- **ВЫПОЛНИТЕ ЗАДАНИЯ**
A – Перепишите дословно отрывок из фрагмента о Пущине от «Разумеется, в Пущина (хотя» до «гордых, юных дум.».
B – С кем из членов артели Пущин, согласно фрагменту о Пущине, состоял в родстве?

- **ФРАГМЕНТ СТРАНИЦЫ**
────────

Пущин в это же время размышлял о своем будущем так. «Еще в лицейском мундире я был частым гостем артели, которую тогда составляли Муравьевы (Александр и Михаиле), Бурцов, Павел Колошин и Семенов. С Колошиным я был в родстве. Постоянные наши беседы о предметах общественных, о зле существующего у нас порядка вещей и о возможности изменения, желаемого многими втайне, необыкновенно сблизили меня с этим мыслящим кружком: я сдружился с ним, почти жил в нем. Бурцев, которому я больше высказывался, нашел, что по мнениям и убеждениям моим, вынесенным из Лицея, я готов для дела… Эта высокая цель жизни моей самой своей таинственностью и начертанием новых обязанностей резко и глубоко проникла душу мою — я как будто вдруг получил особенное значение в собственных своих глазах…»

Пушкин, как известно, не был посвящен в тайну: «Подвижность пылкого его нрава, сближение с людьми ненадежными пугали меня.

Пушкин подозревал, но полной уверенности не имел: большой Жанно, конечно, говорил «о зле» и «возможности изменения». Но внешне готовился к военной службе и, вероятно, разговоры о будущем сводил к тому, что мечтает быть дельным, полезным для службы и солдат офицером.


10

Разумеется, в Пущина (хотя и не в него одного) метят прощальные насмешки из №14:

Разлука ждет нас у порогу,
Зовет нас дальний света шум,
И каждый смотрит ни дорогу
С волненьем гордых, юных дум.

────────

- **ИСХОДНЫЕ ДАННЫЕ**
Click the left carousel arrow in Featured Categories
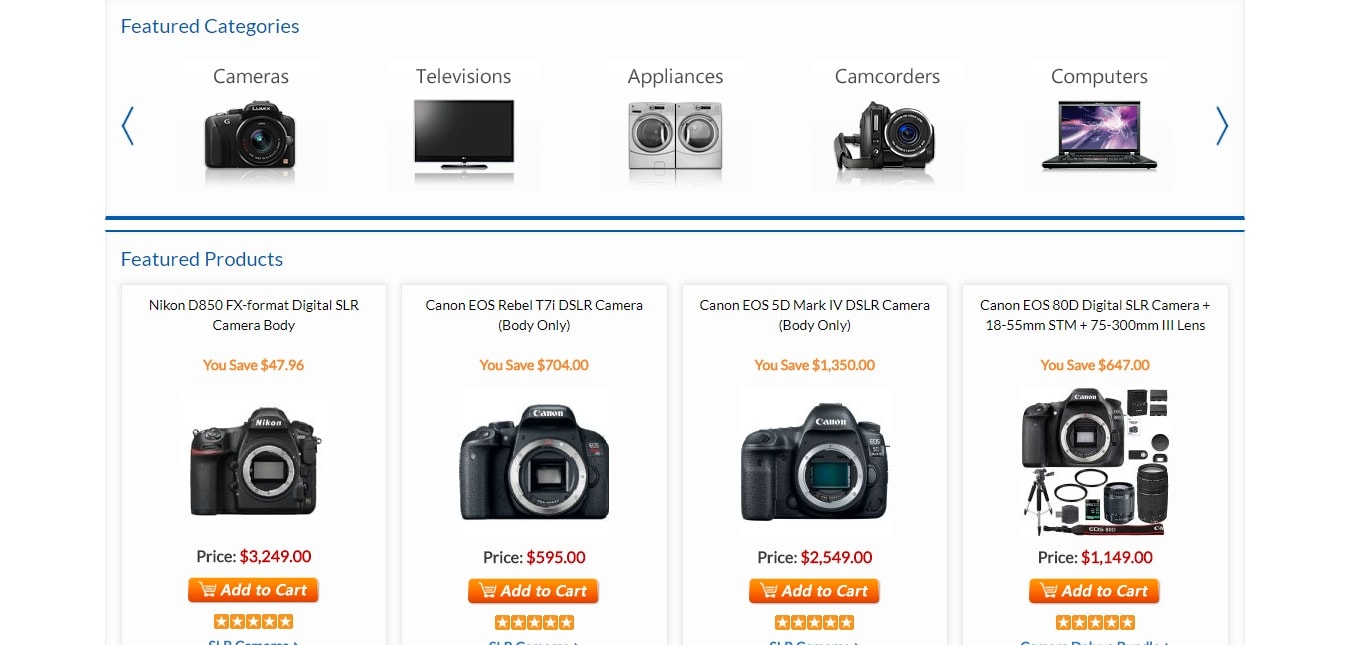 (x=127, y=126)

────────

- **ОТВЕТЫ**
A –
Разумеется, в Пущина (хотя и не в него одного) метят прощальные насмешки из №14:

Разлука ждет нас у порогу,
Зовет нас дальний света шум,
И каждый смотрит ни дорогу
С волненьем гордых, юных дум.

B – С Павлом Колошиным.